Durante su participación en el Seminario de Perspectivas Económicas 2026 del ITAM, Alejandro Werner, exdirector para el Hemisferio Occidental del FMI y actual director del Georgetown Americas Institute, enfatizó la necesidad de que México priorice políticas internas para impulsar el crecimiento económico. "Nuestra palanca de crecimiento tiene que voltear a las reformas estructurales internas, competencia, desregulación, educación, infraestructura, etcétera y no un Plan México que es todo y no es nada", señaló.
Werner estimó que México alcanzará una buena negociación en el T-MEC, aunque el timing es incierto y ninguna acuerdo es definitivo con el gobierno estadounidense. "Al final del día vamos a tener un tratado, pero ¿de qué sirve el tratado?, si Estados Unidos puede mover aranceles", advirtió, destacando que Washington puede actuar unilateralmente, obligando a México a adaptarse en un entorno geopolítico cambiante. Esto resultaría en una ventaja arancelaria, pero dentro de un contexto institucional más débil.
El experto urgió una política de inversión más clara y revisar la reforma judicial para minimizar su impacto negativo en la sociedad y los inversionistas.

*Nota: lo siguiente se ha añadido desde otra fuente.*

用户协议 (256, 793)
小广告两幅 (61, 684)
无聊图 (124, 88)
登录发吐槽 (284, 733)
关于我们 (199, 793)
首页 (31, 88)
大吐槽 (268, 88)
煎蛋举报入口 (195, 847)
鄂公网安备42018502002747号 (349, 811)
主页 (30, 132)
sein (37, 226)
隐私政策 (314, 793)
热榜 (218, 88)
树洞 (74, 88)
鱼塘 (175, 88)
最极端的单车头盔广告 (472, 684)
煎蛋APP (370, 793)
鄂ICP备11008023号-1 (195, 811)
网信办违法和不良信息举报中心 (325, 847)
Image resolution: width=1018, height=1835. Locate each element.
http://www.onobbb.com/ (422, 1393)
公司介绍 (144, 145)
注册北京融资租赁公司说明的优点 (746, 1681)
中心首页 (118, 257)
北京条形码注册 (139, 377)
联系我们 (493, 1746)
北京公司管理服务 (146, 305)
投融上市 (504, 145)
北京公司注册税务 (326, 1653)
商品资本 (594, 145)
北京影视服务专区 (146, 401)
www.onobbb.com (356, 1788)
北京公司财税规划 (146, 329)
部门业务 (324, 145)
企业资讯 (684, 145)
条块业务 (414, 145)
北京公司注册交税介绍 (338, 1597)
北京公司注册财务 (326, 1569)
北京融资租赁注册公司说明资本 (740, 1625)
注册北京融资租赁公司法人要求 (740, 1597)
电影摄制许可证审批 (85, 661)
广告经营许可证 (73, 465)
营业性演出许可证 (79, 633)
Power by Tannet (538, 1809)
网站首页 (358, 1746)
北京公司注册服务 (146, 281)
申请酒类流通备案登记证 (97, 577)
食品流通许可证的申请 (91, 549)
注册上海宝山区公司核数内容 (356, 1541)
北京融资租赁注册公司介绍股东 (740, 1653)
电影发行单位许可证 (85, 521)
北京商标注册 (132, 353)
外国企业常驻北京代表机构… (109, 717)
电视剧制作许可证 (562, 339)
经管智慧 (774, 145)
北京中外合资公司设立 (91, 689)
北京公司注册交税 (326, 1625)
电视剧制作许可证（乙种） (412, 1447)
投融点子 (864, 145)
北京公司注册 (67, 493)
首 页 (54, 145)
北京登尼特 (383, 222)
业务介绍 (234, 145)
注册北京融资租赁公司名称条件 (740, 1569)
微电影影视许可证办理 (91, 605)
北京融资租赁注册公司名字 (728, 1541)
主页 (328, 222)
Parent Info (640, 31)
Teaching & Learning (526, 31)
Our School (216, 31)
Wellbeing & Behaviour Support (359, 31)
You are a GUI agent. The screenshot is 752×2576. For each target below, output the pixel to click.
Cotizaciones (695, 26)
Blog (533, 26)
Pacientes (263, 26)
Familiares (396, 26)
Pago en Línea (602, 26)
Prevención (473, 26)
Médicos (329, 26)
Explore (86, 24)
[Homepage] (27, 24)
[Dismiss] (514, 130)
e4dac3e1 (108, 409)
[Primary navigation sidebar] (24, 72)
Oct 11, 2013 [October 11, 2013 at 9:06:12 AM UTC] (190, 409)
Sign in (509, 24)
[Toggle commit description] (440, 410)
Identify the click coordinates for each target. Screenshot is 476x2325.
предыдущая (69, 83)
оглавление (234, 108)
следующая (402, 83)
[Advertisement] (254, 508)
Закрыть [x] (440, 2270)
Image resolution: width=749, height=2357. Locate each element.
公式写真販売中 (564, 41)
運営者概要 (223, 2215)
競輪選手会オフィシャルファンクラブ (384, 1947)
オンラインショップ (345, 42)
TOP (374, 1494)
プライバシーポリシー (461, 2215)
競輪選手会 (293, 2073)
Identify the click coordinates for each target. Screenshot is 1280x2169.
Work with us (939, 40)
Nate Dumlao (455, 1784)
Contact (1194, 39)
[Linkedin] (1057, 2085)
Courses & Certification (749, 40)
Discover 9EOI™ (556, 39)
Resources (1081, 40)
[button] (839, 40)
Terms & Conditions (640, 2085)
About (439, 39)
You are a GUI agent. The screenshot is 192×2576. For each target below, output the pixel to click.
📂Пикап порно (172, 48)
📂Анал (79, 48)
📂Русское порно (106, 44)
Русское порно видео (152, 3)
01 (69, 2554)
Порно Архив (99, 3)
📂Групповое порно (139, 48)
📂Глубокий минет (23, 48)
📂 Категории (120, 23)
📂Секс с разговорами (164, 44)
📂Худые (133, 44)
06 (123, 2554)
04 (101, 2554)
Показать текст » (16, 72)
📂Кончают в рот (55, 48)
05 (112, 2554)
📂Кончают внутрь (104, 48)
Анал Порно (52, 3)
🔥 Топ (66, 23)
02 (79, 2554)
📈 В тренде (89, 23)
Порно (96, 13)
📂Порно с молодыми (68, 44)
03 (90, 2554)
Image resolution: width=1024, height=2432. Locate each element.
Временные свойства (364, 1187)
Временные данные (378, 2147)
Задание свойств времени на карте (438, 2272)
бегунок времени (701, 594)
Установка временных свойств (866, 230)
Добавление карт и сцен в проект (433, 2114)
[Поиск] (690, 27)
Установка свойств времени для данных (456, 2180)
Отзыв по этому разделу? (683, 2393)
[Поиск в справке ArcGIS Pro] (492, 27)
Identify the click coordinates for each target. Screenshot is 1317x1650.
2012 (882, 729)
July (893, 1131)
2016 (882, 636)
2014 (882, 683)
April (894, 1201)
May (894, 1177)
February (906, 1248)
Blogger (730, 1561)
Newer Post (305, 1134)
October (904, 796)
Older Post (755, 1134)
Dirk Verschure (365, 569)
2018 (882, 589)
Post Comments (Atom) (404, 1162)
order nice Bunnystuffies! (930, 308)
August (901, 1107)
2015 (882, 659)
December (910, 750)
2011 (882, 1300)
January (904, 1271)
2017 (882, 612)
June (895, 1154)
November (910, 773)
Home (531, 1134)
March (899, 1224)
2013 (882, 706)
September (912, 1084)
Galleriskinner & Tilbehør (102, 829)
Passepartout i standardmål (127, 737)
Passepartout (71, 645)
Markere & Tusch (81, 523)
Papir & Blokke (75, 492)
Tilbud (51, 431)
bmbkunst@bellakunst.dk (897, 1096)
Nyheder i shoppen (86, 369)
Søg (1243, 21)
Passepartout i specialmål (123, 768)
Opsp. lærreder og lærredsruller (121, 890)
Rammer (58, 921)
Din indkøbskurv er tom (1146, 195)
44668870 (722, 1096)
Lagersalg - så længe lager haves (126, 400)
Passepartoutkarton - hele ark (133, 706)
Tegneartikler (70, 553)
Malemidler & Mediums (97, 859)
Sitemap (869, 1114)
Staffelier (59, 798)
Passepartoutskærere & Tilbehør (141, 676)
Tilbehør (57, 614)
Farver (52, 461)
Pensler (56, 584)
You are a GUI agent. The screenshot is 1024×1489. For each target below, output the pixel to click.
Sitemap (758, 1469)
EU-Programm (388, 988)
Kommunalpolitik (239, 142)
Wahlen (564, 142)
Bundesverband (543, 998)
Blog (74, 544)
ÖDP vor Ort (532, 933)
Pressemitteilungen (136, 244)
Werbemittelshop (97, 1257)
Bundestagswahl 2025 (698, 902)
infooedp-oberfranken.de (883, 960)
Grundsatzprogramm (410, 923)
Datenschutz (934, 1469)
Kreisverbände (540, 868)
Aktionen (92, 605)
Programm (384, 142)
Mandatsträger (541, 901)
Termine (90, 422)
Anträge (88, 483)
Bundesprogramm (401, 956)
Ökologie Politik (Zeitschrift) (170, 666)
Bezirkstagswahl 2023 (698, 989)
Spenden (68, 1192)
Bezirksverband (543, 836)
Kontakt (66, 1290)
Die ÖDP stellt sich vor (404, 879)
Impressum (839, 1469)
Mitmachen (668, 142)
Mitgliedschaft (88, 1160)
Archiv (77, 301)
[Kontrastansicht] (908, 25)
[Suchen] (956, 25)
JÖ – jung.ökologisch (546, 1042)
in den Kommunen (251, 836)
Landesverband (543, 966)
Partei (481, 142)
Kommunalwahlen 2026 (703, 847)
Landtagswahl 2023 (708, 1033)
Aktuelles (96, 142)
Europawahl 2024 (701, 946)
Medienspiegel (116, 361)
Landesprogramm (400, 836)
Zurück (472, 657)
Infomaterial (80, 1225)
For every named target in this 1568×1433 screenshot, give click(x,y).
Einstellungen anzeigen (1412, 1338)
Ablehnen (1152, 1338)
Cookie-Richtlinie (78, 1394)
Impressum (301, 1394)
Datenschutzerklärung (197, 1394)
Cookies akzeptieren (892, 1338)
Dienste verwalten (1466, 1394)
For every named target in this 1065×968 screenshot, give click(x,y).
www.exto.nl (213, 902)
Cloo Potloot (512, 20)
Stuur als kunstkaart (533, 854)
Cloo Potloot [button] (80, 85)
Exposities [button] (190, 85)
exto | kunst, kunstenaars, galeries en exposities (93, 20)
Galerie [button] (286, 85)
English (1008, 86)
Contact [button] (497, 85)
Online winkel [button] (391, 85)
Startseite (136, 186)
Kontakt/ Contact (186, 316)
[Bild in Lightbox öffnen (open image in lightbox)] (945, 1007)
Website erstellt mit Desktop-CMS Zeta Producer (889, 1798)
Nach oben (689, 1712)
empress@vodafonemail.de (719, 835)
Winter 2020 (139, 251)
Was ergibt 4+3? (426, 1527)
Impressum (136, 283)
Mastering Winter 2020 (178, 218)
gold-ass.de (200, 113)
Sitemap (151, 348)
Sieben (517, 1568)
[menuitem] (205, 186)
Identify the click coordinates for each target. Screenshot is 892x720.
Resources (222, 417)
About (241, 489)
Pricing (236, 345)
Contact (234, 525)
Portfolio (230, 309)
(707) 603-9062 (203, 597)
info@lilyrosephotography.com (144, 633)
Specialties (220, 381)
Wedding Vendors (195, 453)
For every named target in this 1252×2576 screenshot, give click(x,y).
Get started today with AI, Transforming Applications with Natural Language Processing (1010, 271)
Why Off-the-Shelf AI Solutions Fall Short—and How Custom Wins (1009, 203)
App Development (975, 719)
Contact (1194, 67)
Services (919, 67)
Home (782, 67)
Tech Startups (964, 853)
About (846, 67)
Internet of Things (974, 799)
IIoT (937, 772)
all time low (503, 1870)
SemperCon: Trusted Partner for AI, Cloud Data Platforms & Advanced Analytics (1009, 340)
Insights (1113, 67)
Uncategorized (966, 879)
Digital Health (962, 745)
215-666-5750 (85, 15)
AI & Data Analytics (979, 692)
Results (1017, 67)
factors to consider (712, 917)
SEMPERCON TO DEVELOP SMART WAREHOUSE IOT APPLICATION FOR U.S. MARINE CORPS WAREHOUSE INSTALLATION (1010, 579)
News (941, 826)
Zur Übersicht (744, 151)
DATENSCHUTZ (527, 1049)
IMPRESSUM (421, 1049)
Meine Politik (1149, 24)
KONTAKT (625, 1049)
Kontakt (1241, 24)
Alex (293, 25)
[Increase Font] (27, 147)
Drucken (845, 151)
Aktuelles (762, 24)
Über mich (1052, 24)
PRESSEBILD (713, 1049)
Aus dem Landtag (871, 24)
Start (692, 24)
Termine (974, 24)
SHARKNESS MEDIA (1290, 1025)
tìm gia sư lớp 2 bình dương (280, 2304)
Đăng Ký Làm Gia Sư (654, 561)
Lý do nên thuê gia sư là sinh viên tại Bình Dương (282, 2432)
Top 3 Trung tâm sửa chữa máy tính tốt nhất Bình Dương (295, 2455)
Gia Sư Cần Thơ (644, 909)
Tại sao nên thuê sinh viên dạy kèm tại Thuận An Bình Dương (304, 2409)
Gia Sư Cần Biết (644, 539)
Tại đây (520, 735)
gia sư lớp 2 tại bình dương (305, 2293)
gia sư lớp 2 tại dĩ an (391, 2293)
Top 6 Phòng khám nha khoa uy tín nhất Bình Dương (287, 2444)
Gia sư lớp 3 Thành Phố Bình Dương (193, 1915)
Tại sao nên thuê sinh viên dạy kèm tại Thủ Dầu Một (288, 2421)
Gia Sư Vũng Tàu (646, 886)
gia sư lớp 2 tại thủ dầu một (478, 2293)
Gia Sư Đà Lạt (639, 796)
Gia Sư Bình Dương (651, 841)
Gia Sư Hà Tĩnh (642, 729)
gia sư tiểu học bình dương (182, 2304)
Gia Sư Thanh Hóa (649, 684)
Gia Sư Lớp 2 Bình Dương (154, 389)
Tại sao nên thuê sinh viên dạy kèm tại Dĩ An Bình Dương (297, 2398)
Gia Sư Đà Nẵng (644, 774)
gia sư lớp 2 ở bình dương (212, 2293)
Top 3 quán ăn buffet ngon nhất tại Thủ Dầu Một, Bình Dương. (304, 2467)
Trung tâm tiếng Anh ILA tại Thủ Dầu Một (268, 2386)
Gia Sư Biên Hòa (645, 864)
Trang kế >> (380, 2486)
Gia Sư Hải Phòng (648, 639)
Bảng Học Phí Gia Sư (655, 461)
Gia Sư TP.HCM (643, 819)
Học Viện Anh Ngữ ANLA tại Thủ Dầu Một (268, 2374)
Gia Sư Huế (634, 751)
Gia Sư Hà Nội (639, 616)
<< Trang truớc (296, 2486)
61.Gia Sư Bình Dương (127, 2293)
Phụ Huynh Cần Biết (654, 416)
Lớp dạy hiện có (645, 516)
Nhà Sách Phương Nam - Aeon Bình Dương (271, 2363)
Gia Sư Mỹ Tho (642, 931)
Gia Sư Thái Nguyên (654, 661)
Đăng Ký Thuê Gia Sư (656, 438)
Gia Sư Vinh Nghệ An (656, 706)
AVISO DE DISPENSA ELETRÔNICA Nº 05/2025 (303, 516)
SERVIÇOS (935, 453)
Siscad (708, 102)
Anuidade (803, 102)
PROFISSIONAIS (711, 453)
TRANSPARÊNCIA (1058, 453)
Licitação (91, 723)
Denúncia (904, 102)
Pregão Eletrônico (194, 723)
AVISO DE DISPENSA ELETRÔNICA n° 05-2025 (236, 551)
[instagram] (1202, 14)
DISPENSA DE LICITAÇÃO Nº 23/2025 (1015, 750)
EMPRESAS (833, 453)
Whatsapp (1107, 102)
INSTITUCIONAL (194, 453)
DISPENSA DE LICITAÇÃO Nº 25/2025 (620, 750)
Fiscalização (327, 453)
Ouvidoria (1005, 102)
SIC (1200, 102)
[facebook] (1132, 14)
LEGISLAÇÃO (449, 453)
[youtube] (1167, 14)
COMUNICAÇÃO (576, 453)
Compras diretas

Sugirió priorizar áreas como la transmisión eléctrica y mejorar la penetración de Wi-Fi, que en México es de las más bajas entre economías comparables.
En cuanto a la inflación, Werner proyectó que se mantendrá por encima del 4% en los próximos cinco años debido a la política de salario mínimo y redistribución salarial, generando presiones inflacionarias. Anticipó un escenario de bajo crecimiento con inflación controlada entre 4% y 4.5%. Como recomendación en un mundo riesgoso, propuso acumular más reservas en el Banco de México, alcanzando 100 mil millones de dólares adicionales en tres años para mayor seguridad financiera.